Combat and skill trees were enhanced from "Origins," as were new gameplay elements, such as massive military battles and being hunted by other mercenaries if the player gains too much notoriety. "Odyssey" scored slightly better than "Origins," with the Xbox One version earning an 87.

3. Assassin's Creed IV: Black Flag

"Assassin's Creed 3" was a refreshing new direction for the series, but its sequel is a titan among the other entries. "Assassin's Creed 4: Black Flag" released in 2013 to incredibly positive reviews, with its highest-rated version appearing on the PlayStation 3 with an 88. As fans probably know by now, everything from its rollicking story to its fantastic gameplay has earned the game its high placement.

"Black Flag" followed Edward Kenway — grandfather to "Assassin's Creed 3" protagonist Ratonhnhaké:ton — and was set in the Caribbean during the 18th Century at the height of piracy. As its setting would imply, Edward doesn't begin with the noblest of intentions. He even teams up with famous pirates of the time, including Blackbeard and Mary Read. Everything changes when he stumbles into the conflict between the Brotherhood and the Templars, who are searching for a place called the Observatory in order to blackmail world leaders.

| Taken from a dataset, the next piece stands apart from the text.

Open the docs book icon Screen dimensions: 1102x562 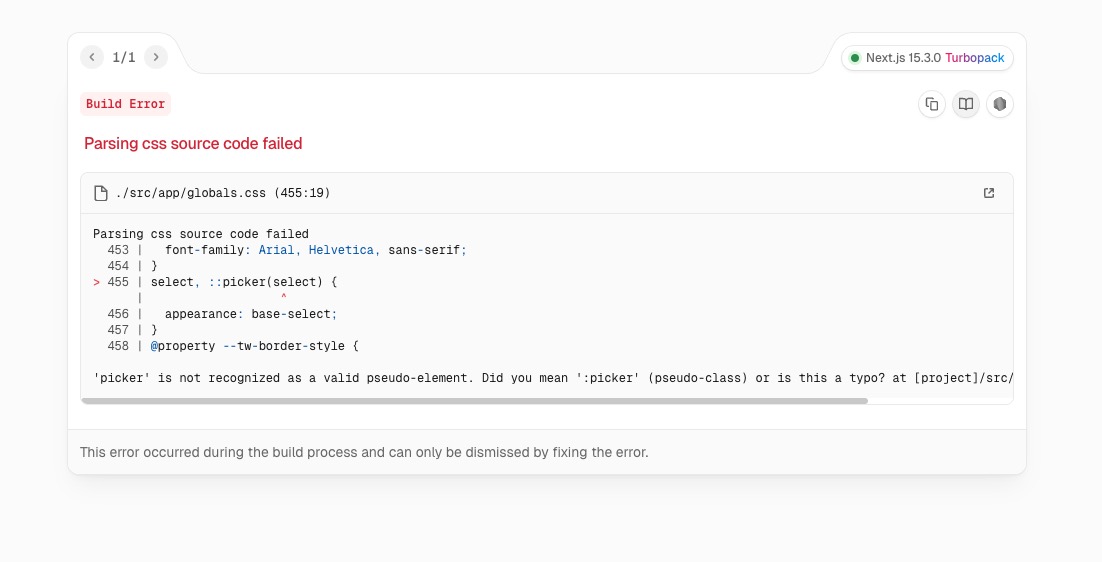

As befits its pirate theme, the world of "Black Flag" was more open than any that came before it. The addition of sea exploration and combat via Kenway's ship, the Jackdaw, as well as the ability to use a spyglass to scope out islands and enemy ships made life as a pirate exceptionally enticing.

2. Assassin's Creed: Brotherhood

Following Ezio's phenomenal debut in "Assassin's Creed 2," Ubisoft chose to continue his story in 2010's "Assassin's Creed: Brotherhood." Unlike most other entries in the series, "Brotherhood" picked up immediately after its predecessor, with the game's story following Ezio in 16th Century Rome. 

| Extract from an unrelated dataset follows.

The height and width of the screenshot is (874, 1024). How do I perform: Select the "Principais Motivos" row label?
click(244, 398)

Ezio is arguably the most important figure in the franchise's history, mainly due to his closeness to major events in the series' timeline. "Brotherhood" follows his efforts to undermine and sabotage the Borgias, one of history's most notorious crime families, as well as to rebuild the Assassin Brotherhood in Italy over the course of several years.

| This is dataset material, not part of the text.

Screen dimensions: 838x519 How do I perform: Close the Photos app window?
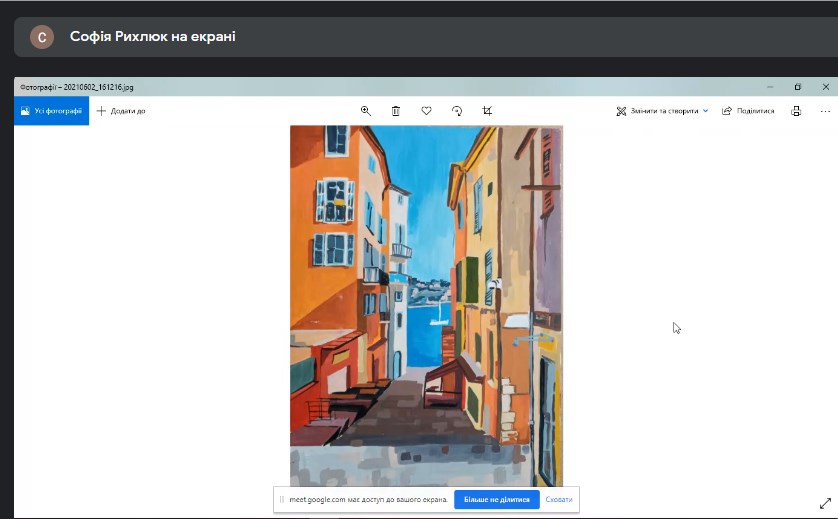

Ezio's rebuilding of the Brotherhood tied in with a new gameplay mechanic that allowed players to recruit citizens to help in later missions. In addition to the stealth-action gameplay the games had become known for, "Brotherhood" also introduced multiplayer to the series with 8 distinct modes. The game's highest rated version was seen on the PlayStation 3 and earned a 90.

1. Assassin's Creed 2

2007's "Assassin's Creed" may have kicked off one of gaming's biggest franchises, but without the immense success of the 2009 sequel, which earned a 91 on PlayStation 3, the series might never have become a legend. The present day plotline followed Desmond Miles looking for a way to stop the Templars by using memories of a different ancestor than the first game. Enter: Ezio Auditore da Firenze.

Set during the Renaissance Period in 15th Century Italy, this game followed Ezio after his father and brothers were framed for treason and executed. Upon fleeing his home, the once wealthy and carefree Ezio dedicated his life to training as an assassin with his Uncle Mario, who reveals the family's ties to the Brotherhood. While revenge is a common theme in many Assassin's Creed games, Ezio's story is still captivating and his dedication to protecting the world from the Templars is admirable.

Assassin's Creed II benefited from the fact that it was set in a more well-known era than its predecessor. Critics and fans also find this sequel to have a more engaging story, and praise has been heaped on the game's open world design (courtesy of the then-new Anvil engine), which Ubisoft has been using and improving ever since.